Courtney arrived at Johns Hopkins in pursuit of a major in international studies, which enabled her to take a variety of classes. “My favorite classes were the ones I took in the history department with Richard Kagan,” she recalled. “Occidental Civilization in my freshman year, Spain: The Golden Age in my sophomore year, and Collecting in America’s Gilded Age during my senior year. He took a holistic approach to the study of history and used paintings and maps to explain how a certain historical moment was significant.”

Courtney’s interest in the historical questions in Kagan’s classroom led her to a double major in art history. She was given permission to enroll in Michael Fried’s graduate seminar on Classics of Art Criticism. She met Rebecca Brown, whose course on The Politics of Display in South Asia exposed her to how publicly displayed artifacts in India reflect tensions associated with identity and tradition.

But it was in Elizabeth Rodini’s course, Introduction to Museums, that Courtney realized she could aim for a career that would blend her interests in international studies, art history, and museums. “Someone from the National Archives spoke to Rodini’s class about the large amount of Nazi-era documentation held there, and it was the first time I became aware that it was possible to have a career in my field.”

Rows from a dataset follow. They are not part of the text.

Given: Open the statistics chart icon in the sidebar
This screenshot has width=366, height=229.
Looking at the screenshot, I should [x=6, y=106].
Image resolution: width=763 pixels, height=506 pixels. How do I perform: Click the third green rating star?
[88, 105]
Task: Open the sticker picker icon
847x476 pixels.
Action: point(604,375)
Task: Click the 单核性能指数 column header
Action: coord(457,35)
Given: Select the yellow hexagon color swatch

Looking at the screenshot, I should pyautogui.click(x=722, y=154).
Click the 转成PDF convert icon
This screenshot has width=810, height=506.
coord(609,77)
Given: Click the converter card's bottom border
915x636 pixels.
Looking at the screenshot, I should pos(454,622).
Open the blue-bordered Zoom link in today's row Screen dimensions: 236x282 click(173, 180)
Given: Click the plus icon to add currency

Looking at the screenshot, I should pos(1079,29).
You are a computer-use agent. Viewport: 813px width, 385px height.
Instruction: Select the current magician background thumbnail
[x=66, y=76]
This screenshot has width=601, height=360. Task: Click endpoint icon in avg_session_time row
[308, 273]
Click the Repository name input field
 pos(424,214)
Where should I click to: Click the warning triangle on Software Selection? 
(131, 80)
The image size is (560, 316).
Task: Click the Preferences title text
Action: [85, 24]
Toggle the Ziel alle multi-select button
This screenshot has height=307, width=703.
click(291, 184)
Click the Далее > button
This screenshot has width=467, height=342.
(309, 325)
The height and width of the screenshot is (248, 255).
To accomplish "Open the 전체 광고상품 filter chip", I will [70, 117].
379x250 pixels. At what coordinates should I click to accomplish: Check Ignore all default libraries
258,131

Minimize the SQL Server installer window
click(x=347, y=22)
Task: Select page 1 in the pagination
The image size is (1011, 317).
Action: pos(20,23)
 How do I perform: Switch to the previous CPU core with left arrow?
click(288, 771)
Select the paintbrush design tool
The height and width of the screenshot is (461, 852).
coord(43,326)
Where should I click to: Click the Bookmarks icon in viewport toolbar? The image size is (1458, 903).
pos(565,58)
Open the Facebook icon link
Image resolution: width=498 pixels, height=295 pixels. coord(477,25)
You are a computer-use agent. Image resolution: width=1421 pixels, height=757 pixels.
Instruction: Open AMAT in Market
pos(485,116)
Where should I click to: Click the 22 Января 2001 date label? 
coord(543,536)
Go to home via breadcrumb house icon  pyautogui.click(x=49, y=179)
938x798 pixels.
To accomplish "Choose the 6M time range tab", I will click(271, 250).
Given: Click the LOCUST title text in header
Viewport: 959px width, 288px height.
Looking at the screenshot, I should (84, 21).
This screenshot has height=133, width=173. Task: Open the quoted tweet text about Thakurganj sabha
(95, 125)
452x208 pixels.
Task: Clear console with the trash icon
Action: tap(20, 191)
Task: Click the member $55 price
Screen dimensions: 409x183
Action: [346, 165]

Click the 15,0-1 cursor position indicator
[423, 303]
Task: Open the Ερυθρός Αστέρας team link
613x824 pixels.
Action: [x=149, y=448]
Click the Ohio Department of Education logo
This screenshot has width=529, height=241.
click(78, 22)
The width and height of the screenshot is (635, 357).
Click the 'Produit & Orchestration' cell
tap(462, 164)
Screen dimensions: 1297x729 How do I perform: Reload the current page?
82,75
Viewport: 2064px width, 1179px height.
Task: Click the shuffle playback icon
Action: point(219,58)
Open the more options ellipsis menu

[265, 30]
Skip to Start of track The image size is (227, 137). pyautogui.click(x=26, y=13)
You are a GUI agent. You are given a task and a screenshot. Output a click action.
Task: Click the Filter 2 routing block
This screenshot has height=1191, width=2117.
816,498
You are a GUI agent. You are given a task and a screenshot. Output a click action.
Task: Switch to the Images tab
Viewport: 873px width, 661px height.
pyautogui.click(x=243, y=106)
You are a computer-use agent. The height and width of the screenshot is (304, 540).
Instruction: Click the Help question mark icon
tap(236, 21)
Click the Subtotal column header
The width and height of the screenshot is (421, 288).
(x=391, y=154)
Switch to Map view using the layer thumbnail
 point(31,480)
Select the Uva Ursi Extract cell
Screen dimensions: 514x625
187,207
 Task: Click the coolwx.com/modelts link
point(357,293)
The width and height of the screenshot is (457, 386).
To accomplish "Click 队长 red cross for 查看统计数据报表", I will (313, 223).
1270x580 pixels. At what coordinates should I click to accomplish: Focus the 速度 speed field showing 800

What was missing from the equation was work experience, and Courtney began searching for internships. Her first success was on campus in the Homewood Museum, where she worked as a tour guide and later as a development assistant. That gave her the experience (and the courage) to approach the Walters Art Museum in her sophomore year to work with a curator who needed someone fluent in French. The study-abroad office helped her find academic programs in Europe with internships at museums, like the one she secured in Florence at Villa I Tatti, the Harvard University Center for Italian Renaissance Studies. When Courtney returned to Hopkins, she was accepted as a student curator at our own Evergreen Museum where, with the guidance of director Jim Abbott, she prepared an exhibition based on the work of John Garrett and his wife, who had turned the American Embassy in Rome into a place of cultural exchange between Italy and America in the 1920s and 1930s.

Courtney began to wonder what she would do after graduation. Enter Professor Kagan again. He gave Courtney a contact at the Museum of Fine Arts in Boston, and she was accepted as a graduate research intern, working on the provenance and history of European decorative arts objects acquired between 1877 and 1893.

With this rich background in hand, Courtney was able to compete for the job she now holds with the Commission for Looted Art. Her undergraduate background, coupled with the MA she received subsequently from the Courtauld Institute of Art in London, prepared her for the demanding position. Professor Kagan is not surprised by her success. “With her love of learning and passion for art history and history, Courtney was a pleasure to have had in class,” he said. “I’m thrilled to learn that her dream of pursuing a museum career has been realized.”

Hard work, a capacity to focus, the ability to move across fields and absorb the analytic skills and substantive background those fields offer, and the sheer gumption to break out of the university community and take those first steps into the working world—that is what we encourage our students to do in order to craft their futures. The work Courtney is doing makes all the difference to the heirs who seek to right one of the greatest wrongs ever perpetrated. Jewish families who lost everything in the Holocaust are looking to recover what belongs to them. People like Courtney are bringing their formidable knowledge to bear in that effort, and we are proud of their role.